The story starts with me. This is my story and it did actually happen. I am not going to tell you boring things about myself like where I was born or how do I look or what is the name of the cat of my best friend's cousin. Because the story only starts with me, it's not about me. I am the one telling it and it is partly about me, but not entirely. This is not the story where the girl hates it at the begging and then she finds out it's magical and perfect. It's a bit different. I will stop talking and start telling the story.

When I was about sixth grade my parents decided I need to go to a boarding school, because the education is better and they were probably right. I prefered to live at home with them and study at my country, but this was not an option. You know parents. They will do whatever is good for you no matter how you feel or what you say. Even if this makes you hate them. Parents are mean aren't they? How can they do something good for us and not care how we feel? Shocking! This is what we, the children think. But we don't see that even if we disagree, our parents do it for us and they love us so much they don't care if we hate them, they only care about our well - beeing. This huge love only makes us hate them more. Is this the world? When I become a mother is my child going to hate me, because I love him? Is this all?

I hated my parents for a long time, because I refused to listen how good it will be. How much better it would be for me and how much better I would feel.

From all this talking I kind of expected the school from the movies(naive me). I expected to meet some friend I would have for the rest of my life and she will be my BFF, the one who understands you completely. Sadly life is not a movie. As I walked into the school I was frightened. It was full of so many people who looked so ... happy. They were so confident, the whole school was filled with voices of excited people. They wanted to be here, this was what they have been waiting for all summer. It was finnaly here! And I? I wanted to scream at them. What were they so happy about? My heart was beeing torn. I felt the fear in every part of my body. I felt the tears waiting to come out. "Let us out! Let us out!" I could almost hear them calling from inside. "Don't come out. Don't!" was my answer. I didn't want the other kids to see me, I didn't want to turn into "the girl who cries" and "misses her mommy". Who would be a friend with this girl?

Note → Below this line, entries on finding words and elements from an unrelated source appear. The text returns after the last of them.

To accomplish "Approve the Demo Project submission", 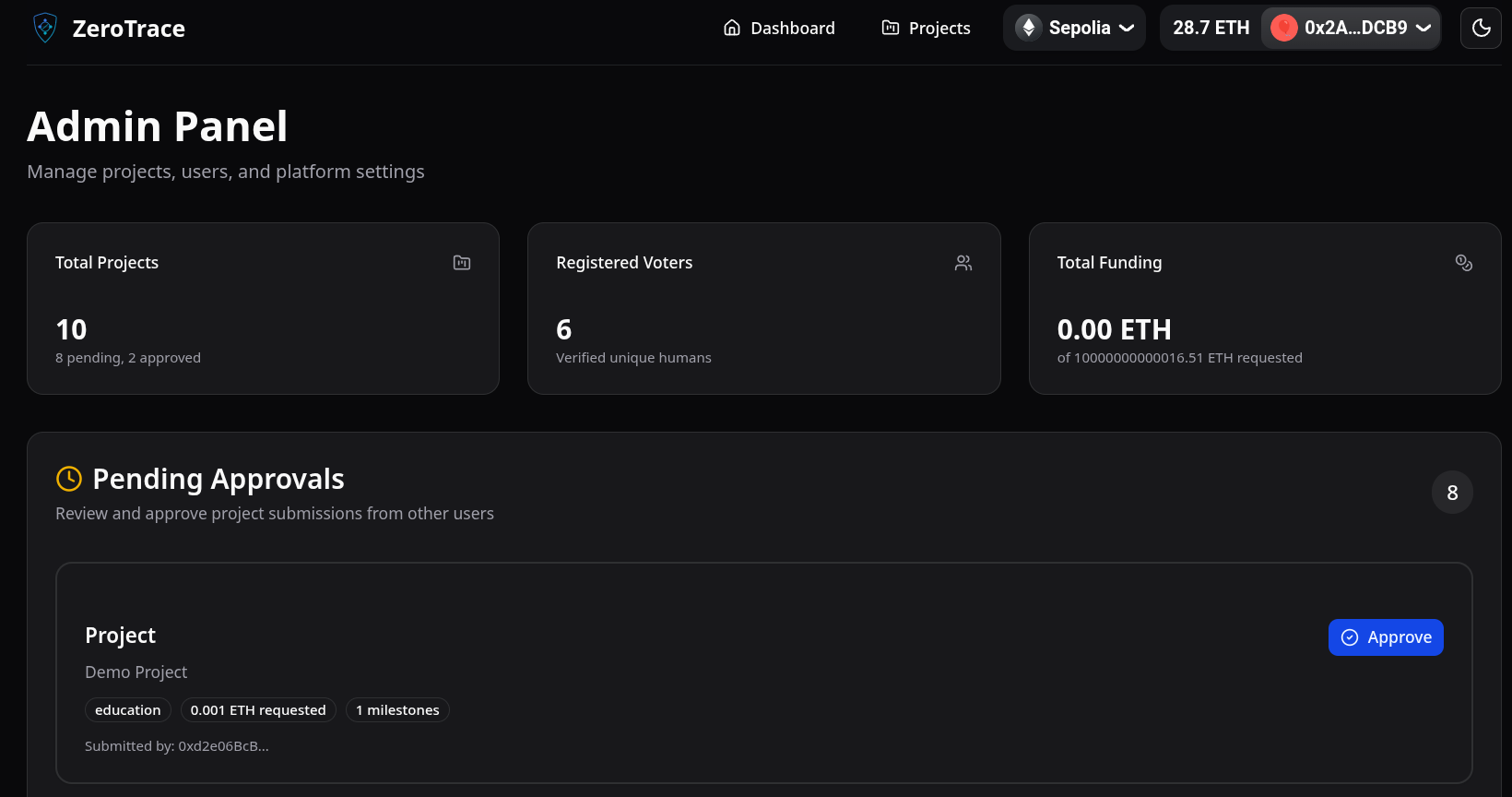I will [1385, 637].
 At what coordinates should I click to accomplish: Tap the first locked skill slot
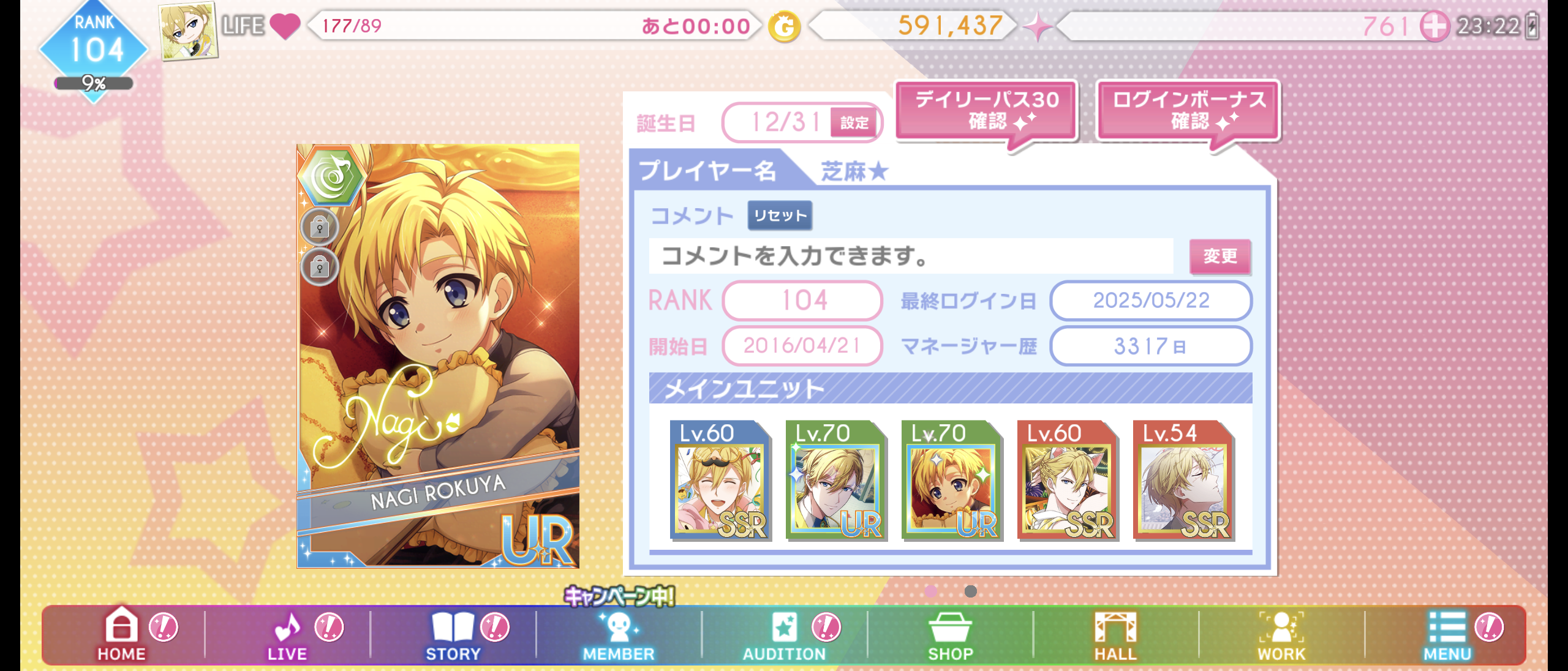point(319,228)
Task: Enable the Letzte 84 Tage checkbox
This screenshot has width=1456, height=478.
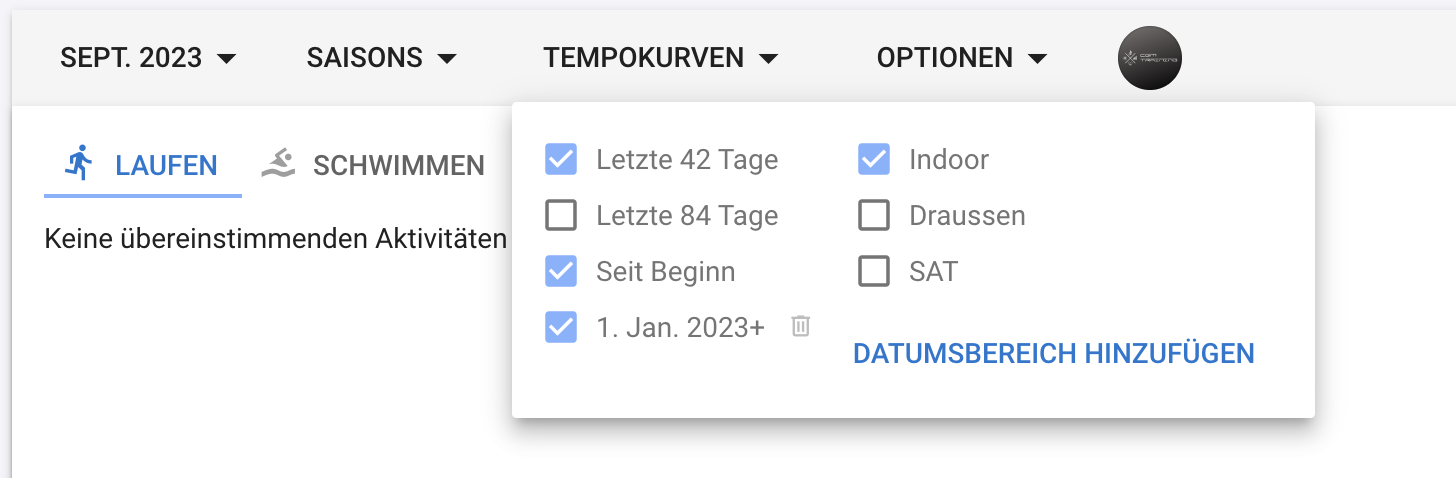Action: click(561, 215)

While I was keeping everything inside everyone else was having fun. Or maybe I was not seeing it. I was so focused on my personal suffering, that I didn't see other people were feeling exactly like me. We people do that a lot.  When we are emotional the whole world is supposed to think about us, and we don't see that other people suffer too. As my grandma says "The I becomes teh most important". Are we really this selfish?

I will not make you suffer more, by telling you how my heart felt and how horrible and agonising my first day was.